Output the part of the entries that starts with the line containing "Locate an element on the screen. The" and runs through the end of the entries as a Markdown table with the columns Row and Line. Skip blank lines and leave the pictures out.
--- Data for review Enclosed Below ---
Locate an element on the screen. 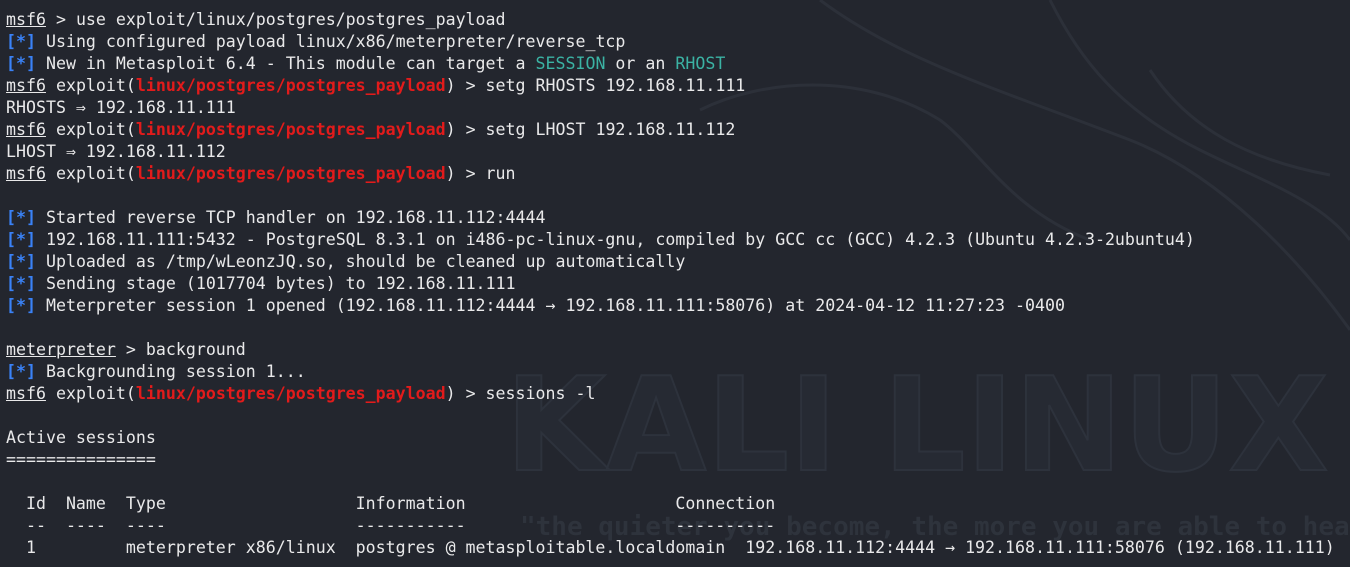 The width and height of the screenshot is (1350, 567). command-text: ) > setg LHOST 192.168.11.112 is located at coordinates (590, 130).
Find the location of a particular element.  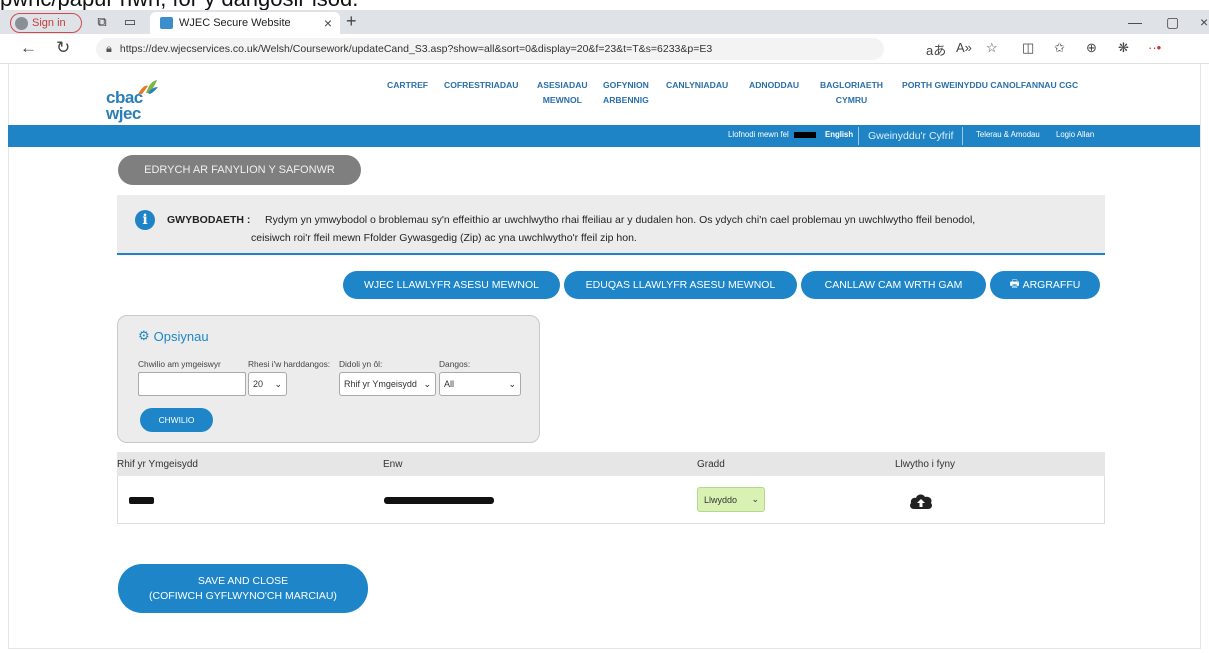

cbac-wjec-logo: cbac wjec is located at coordinates (136, 102).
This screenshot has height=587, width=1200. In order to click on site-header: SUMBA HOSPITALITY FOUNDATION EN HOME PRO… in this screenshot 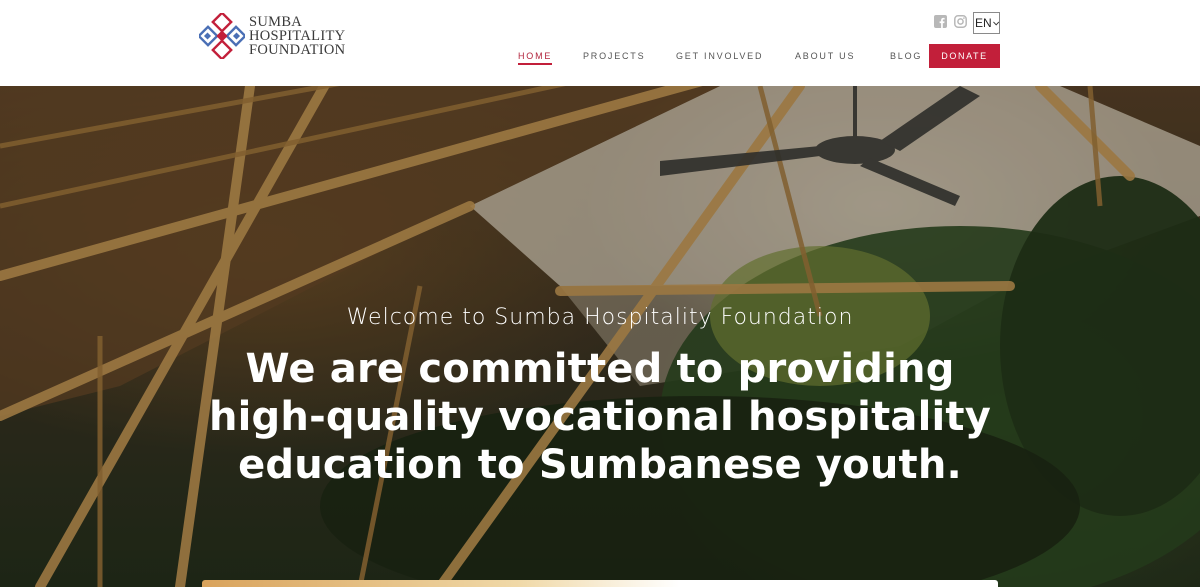, I will do `click(600, 43)`.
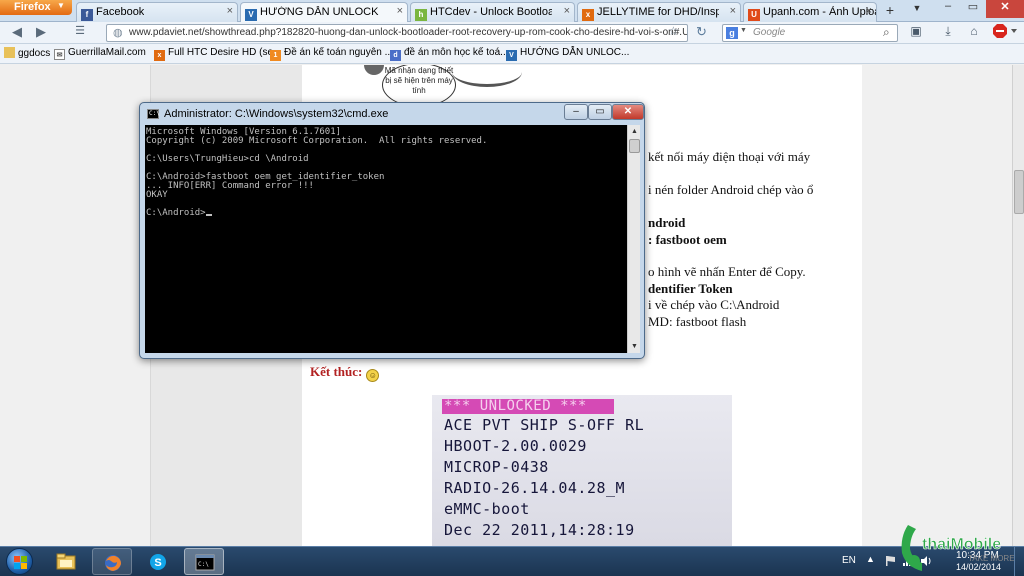 The image size is (1024, 576). Describe the element at coordinates (396, 56) in the screenshot. I see `doc-icon: d` at that location.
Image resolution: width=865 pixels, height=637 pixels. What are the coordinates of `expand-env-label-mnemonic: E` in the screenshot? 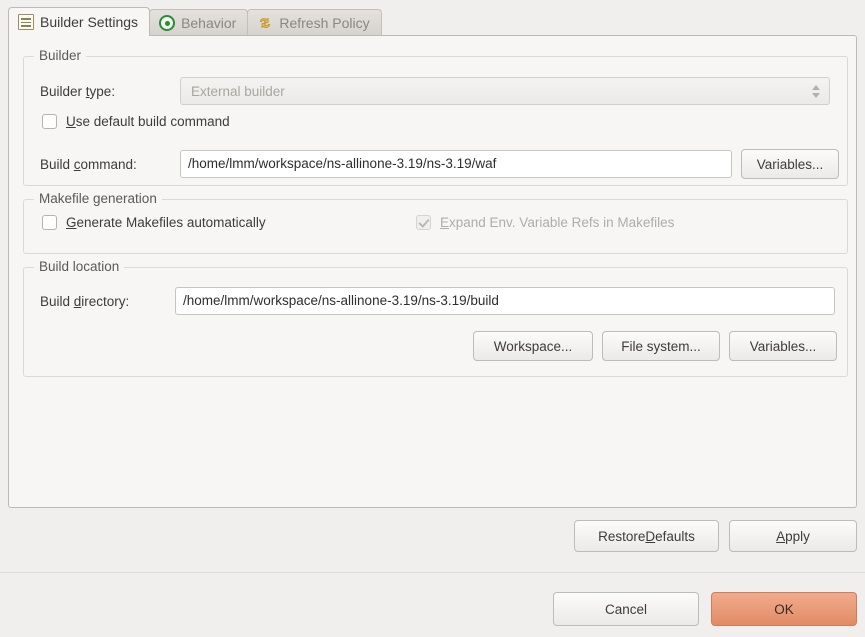 It's located at (445, 222).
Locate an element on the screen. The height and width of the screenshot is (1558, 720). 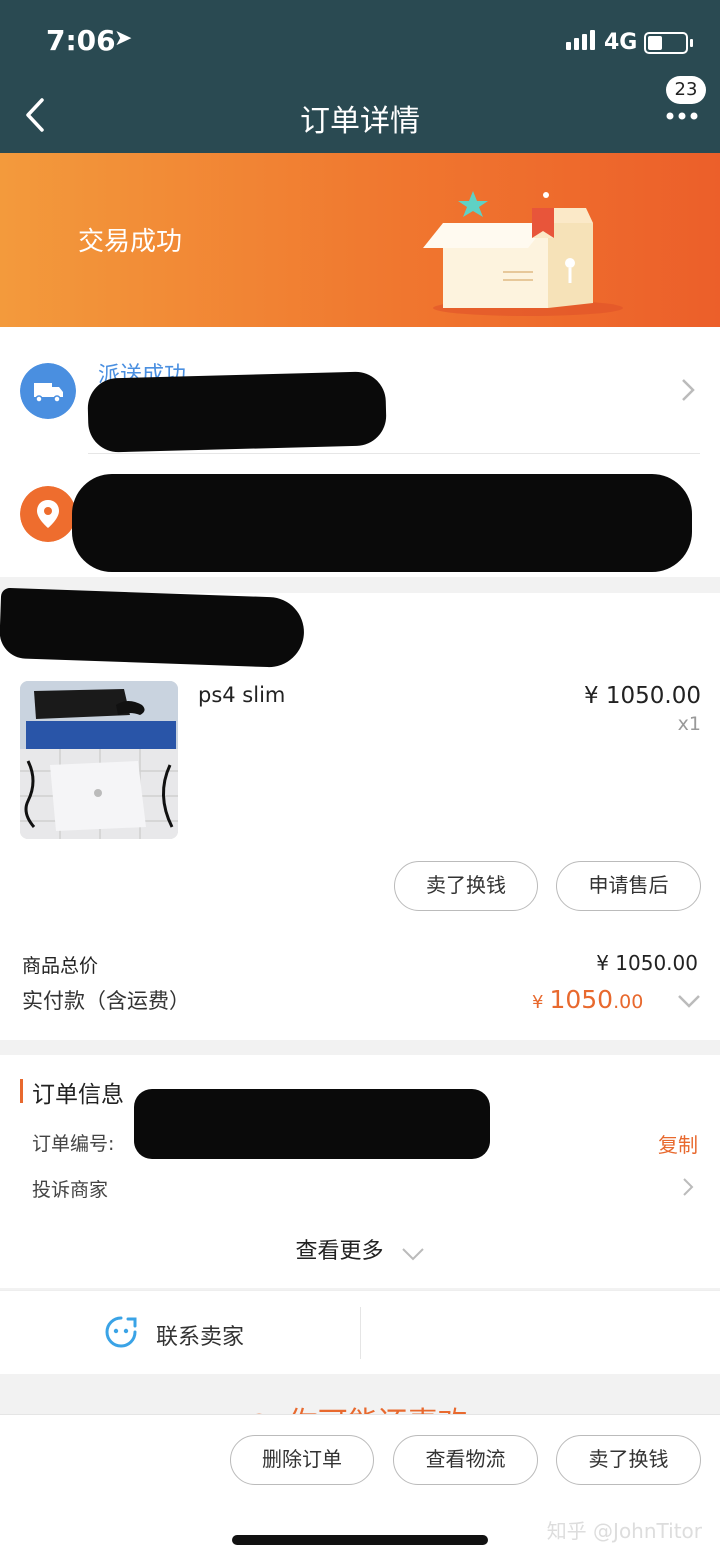
contact-section: 联系卖家 is located at coordinates (360, 1332).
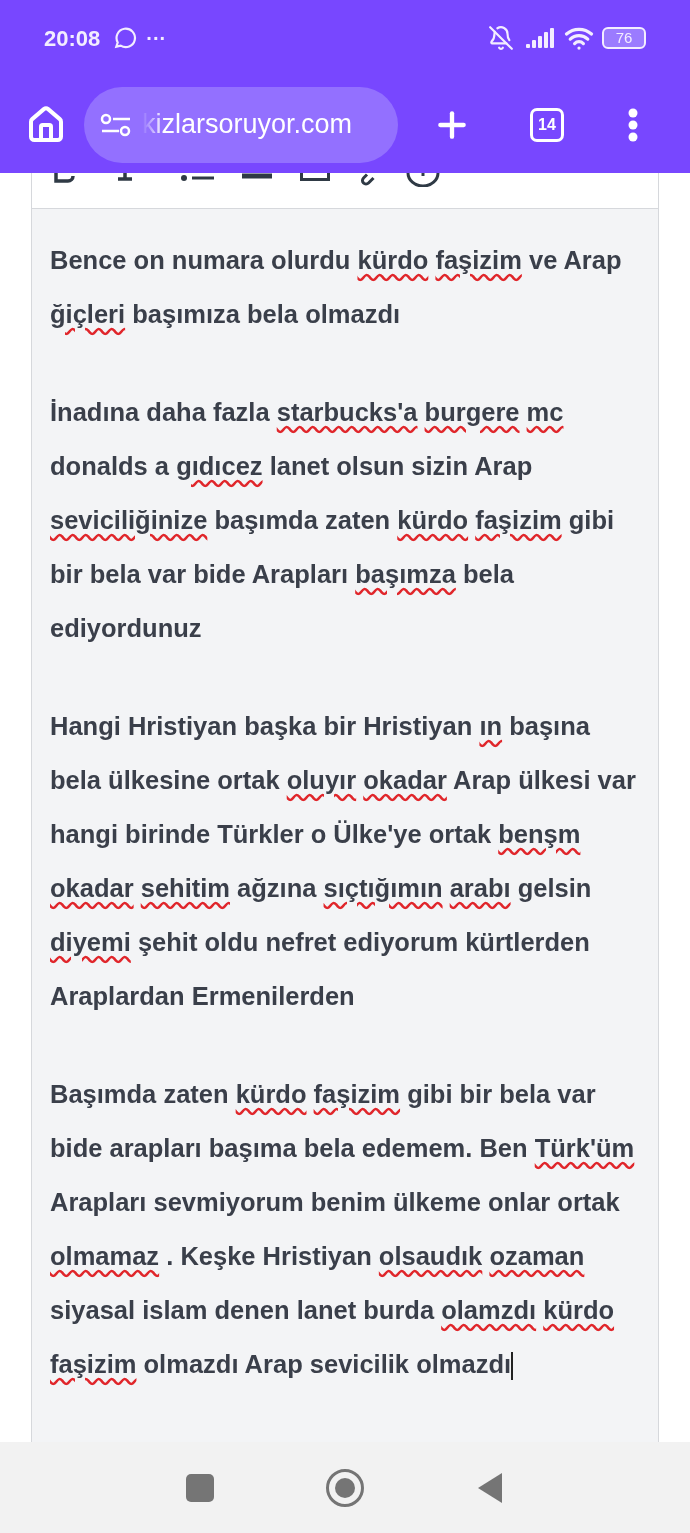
--- End of Enclosed Data for review ---
> Written solution:
| Row | Line |
|---|---|
| 1 | Locate an element on the screen. The height and width of the screenshot is (1558, 720).  |
| 2 | contact-section: 联系卖家 is located at coordinates (360, 1332). |